What needs to be done
Include the line with "Click the style code number 31528" and every line before it in the entries below, echoed exactly, but not the pictures.

The input
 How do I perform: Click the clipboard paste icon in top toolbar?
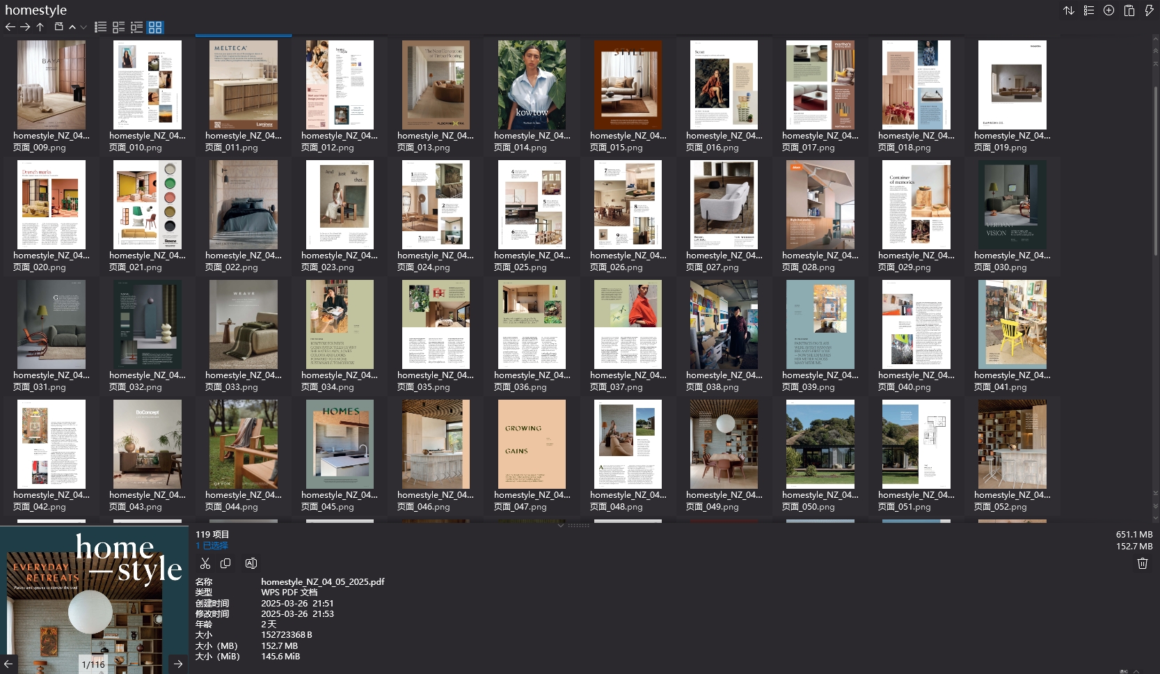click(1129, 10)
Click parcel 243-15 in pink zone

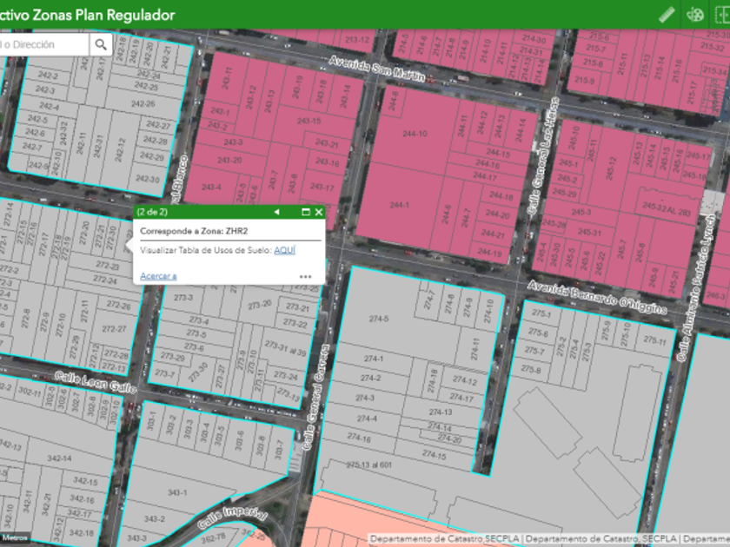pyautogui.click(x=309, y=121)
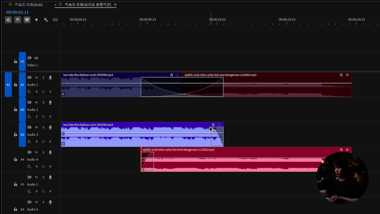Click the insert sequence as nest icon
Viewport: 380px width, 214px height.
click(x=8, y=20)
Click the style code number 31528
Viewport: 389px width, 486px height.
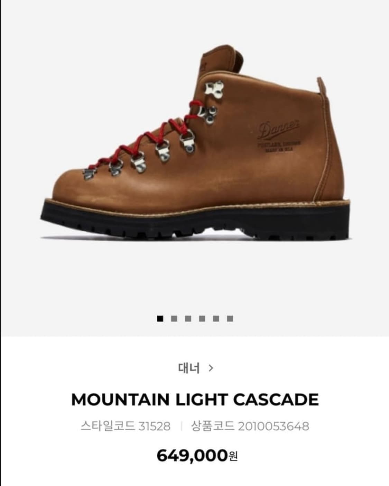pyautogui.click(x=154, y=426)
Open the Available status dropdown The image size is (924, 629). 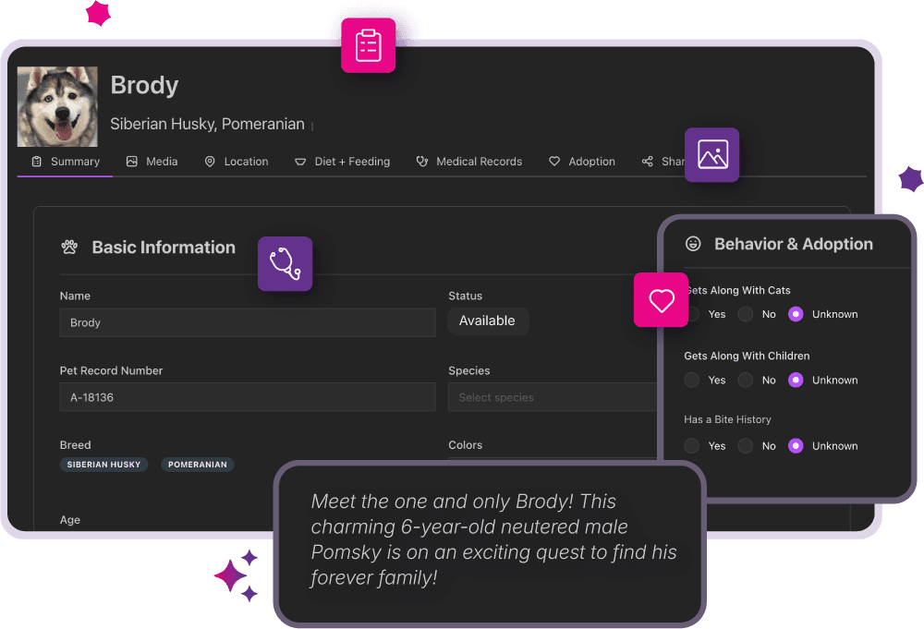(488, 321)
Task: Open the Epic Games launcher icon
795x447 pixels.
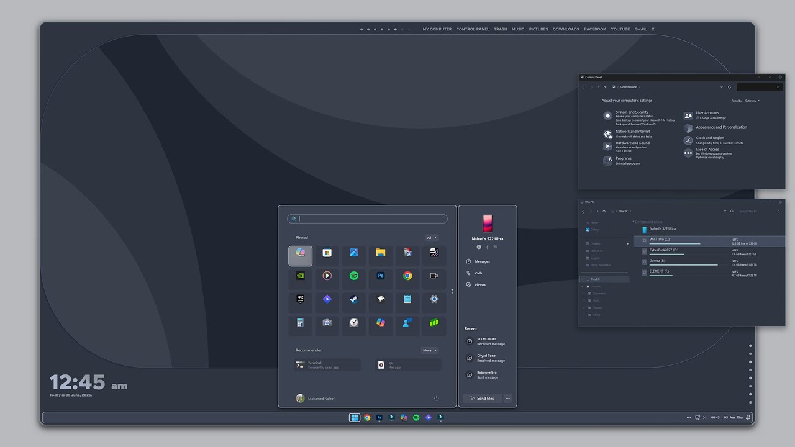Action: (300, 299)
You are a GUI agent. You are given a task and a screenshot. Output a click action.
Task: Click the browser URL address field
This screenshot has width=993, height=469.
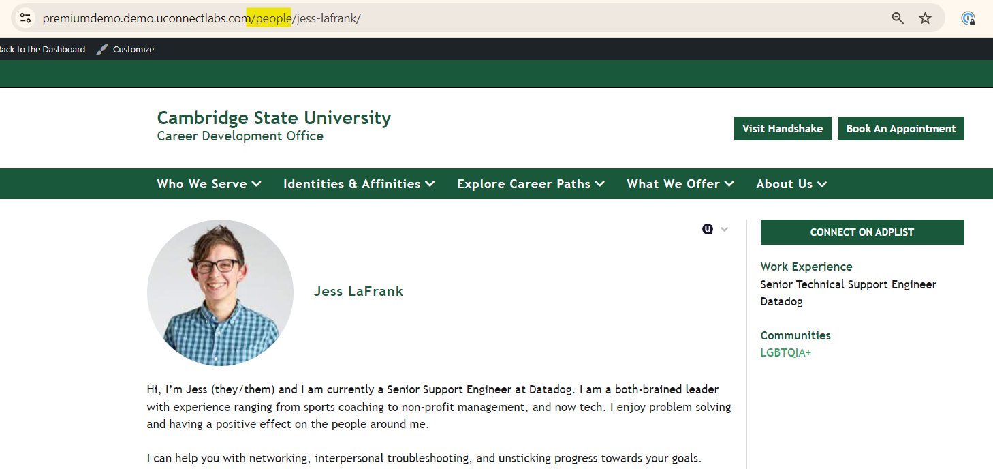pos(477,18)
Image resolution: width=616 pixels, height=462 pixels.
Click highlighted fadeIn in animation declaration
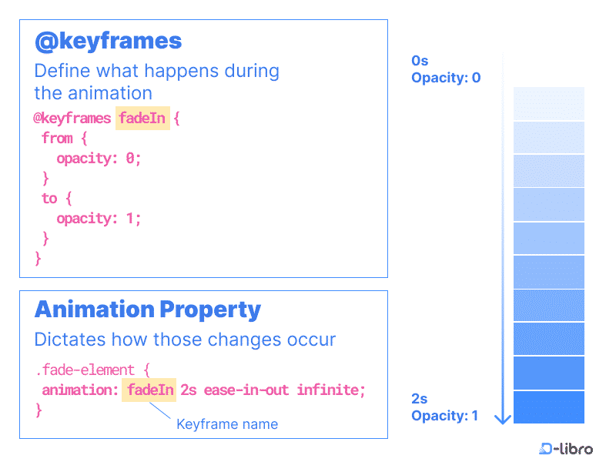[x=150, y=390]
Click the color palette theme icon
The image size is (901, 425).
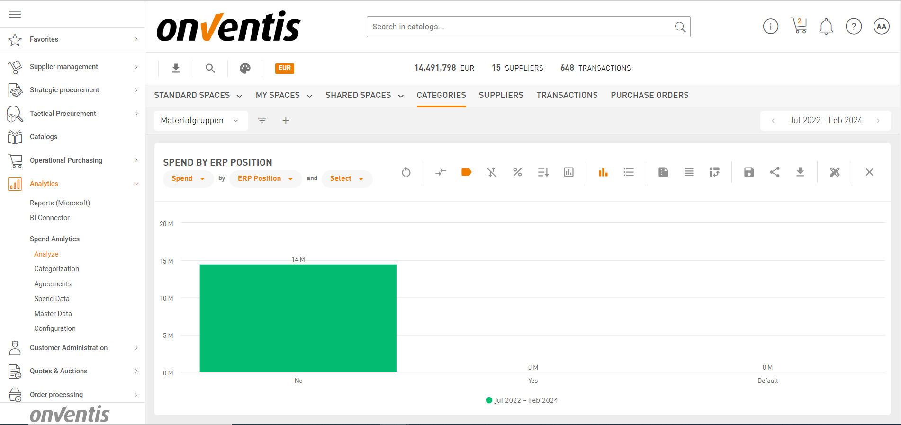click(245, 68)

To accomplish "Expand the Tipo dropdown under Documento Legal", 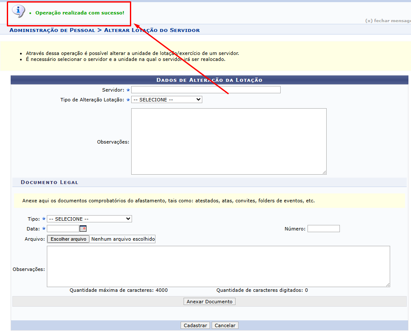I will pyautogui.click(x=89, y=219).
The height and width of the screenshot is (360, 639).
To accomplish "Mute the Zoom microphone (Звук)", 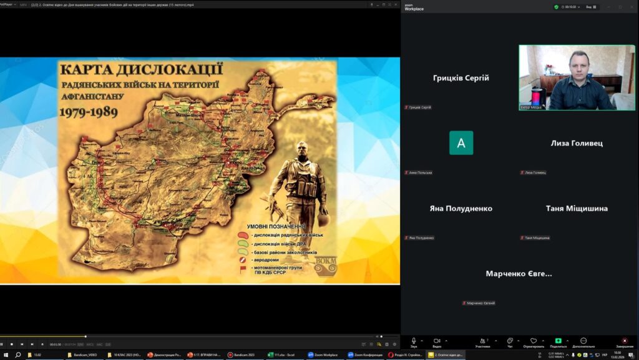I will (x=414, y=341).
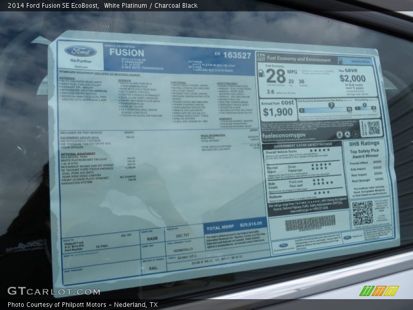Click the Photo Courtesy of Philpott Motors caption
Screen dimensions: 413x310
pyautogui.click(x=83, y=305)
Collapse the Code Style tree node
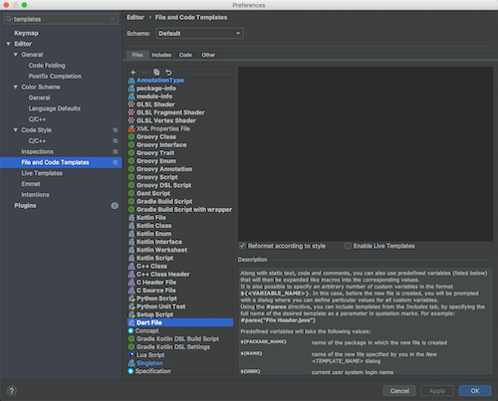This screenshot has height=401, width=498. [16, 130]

Written answer
 How do I perform: Click the clipboard paste icon in top toolbar?
click(1129, 10)
Click parcel 243-15 in pink zone

pyautogui.click(x=309, y=121)
Click the insert sequence as nest icon
Viewport: 380px width, 214px height.
click(x=8, y=20)
Click the style code number 31528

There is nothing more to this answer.